=== Listed entries ===

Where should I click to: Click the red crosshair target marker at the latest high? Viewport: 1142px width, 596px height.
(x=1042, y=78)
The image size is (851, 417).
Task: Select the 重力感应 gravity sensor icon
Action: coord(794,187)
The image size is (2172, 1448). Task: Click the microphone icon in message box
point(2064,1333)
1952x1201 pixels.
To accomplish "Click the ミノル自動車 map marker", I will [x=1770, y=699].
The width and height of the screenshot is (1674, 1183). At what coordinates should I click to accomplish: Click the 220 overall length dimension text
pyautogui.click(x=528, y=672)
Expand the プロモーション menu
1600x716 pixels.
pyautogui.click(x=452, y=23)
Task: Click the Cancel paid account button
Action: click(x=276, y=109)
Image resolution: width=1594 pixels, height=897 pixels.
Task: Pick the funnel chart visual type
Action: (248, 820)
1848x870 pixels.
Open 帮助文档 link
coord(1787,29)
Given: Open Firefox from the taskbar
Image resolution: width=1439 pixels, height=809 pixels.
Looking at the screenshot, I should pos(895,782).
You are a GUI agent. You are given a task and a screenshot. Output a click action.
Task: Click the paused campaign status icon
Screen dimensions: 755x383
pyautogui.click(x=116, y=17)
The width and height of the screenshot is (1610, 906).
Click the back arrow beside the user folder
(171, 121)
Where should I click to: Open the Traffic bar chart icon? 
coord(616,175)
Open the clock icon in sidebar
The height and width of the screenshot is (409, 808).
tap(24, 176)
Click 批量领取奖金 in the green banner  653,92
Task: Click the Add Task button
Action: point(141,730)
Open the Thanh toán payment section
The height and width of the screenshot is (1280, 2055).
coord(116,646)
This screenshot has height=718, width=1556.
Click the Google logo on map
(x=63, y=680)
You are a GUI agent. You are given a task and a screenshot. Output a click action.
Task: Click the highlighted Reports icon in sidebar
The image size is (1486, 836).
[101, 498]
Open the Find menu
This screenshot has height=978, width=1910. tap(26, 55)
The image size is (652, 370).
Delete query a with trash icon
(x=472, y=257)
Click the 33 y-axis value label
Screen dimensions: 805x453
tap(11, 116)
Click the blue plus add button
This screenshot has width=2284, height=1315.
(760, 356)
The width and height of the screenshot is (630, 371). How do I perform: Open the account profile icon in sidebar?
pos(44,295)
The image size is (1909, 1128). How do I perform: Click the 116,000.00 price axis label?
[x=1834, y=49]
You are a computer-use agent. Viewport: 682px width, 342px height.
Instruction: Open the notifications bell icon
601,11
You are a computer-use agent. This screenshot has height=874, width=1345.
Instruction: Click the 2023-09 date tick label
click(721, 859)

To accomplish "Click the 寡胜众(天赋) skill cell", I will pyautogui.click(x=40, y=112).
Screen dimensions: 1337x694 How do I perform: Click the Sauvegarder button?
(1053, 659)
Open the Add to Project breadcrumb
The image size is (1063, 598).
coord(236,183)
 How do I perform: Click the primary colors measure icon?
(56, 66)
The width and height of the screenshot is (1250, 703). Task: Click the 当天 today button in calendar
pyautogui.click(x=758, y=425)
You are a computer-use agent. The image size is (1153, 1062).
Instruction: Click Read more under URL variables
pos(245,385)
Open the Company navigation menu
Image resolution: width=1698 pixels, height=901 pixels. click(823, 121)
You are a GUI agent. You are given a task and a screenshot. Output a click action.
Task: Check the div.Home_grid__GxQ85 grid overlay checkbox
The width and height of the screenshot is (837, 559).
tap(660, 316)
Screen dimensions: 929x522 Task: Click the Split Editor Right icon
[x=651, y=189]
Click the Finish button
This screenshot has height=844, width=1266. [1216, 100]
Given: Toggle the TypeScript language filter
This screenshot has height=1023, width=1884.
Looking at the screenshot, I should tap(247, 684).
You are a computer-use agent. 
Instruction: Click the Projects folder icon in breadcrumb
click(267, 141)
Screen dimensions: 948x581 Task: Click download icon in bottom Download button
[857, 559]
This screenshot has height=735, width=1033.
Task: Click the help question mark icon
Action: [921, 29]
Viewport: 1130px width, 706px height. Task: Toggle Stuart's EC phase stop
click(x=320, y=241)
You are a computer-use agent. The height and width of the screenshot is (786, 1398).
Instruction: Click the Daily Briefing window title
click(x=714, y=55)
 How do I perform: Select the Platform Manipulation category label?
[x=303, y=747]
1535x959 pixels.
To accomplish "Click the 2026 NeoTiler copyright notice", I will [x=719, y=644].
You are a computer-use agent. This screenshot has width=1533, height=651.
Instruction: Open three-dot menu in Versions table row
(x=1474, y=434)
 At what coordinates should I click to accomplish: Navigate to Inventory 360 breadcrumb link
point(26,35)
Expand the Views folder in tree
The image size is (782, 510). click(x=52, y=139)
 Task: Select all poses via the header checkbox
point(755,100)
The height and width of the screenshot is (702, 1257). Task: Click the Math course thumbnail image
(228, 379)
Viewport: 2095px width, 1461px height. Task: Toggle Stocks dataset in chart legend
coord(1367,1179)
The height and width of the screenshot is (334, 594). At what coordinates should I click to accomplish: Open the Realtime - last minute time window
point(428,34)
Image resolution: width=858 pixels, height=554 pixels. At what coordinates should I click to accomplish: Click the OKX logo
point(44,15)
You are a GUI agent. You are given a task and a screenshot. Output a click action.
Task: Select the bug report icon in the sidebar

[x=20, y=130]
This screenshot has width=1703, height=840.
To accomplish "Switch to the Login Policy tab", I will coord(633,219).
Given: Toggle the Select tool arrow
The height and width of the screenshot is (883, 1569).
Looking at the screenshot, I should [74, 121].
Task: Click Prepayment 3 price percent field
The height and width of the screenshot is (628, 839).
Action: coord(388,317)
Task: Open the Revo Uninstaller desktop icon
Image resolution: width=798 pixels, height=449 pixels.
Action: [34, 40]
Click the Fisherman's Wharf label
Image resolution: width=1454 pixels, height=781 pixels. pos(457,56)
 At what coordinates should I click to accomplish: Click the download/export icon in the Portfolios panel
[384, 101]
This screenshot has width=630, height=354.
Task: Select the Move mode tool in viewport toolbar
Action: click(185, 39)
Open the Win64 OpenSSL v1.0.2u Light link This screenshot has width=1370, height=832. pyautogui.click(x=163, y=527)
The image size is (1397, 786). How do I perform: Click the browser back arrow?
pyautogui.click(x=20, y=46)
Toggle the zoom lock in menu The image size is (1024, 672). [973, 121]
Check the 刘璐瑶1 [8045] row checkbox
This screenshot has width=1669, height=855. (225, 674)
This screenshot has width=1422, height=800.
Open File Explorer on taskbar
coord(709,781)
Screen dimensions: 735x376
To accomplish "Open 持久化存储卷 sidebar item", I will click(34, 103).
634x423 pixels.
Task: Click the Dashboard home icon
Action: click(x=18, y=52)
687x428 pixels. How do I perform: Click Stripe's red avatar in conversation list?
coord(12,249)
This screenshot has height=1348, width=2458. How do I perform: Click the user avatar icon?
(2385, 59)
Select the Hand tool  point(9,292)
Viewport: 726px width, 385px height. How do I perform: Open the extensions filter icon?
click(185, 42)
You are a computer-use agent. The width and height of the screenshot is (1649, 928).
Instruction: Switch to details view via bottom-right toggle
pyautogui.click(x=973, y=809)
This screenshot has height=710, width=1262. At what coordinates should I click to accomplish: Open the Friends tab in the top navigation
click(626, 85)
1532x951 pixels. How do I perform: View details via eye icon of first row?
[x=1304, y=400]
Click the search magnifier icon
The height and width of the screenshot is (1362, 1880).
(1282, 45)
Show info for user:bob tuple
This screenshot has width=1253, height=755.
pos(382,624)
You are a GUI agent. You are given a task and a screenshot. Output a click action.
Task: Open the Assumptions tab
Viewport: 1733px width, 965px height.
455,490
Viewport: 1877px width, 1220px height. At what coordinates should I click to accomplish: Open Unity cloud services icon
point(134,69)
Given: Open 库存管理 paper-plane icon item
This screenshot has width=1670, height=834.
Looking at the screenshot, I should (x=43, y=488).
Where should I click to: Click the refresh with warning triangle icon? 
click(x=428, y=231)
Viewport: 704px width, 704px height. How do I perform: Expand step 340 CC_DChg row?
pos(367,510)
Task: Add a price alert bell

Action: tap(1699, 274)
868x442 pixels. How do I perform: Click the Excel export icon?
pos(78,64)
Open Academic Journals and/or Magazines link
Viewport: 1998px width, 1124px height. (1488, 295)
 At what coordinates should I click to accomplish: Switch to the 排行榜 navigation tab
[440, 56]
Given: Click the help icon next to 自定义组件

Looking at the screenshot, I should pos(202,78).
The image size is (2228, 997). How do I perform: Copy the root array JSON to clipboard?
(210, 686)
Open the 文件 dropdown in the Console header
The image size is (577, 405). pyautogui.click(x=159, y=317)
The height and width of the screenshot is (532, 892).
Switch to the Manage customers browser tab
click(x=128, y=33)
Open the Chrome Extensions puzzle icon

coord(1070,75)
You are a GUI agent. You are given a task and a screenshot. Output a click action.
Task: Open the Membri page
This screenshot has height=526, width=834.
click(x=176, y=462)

===

**Problem to work on:**
Where the data above reaches the line holding "Click the Google logo on map", begin printing, and stop after the line holding "The image size is (652, 370).". Each line must be reproduced exactly, with nothing else added.

**Expected answer:**
Click the Google logo on map
(x=63, y=680)
You are a GUI agent. You are given a task and a screenshot. Output a click action.
Task: Click the highlighted Reports icon in sidebar
The image size is (1486, 836).
[101, 498]
Open the Find menu
This screenshot has height=978, width=1910. tap(26, 55)
The image size is (652, 370).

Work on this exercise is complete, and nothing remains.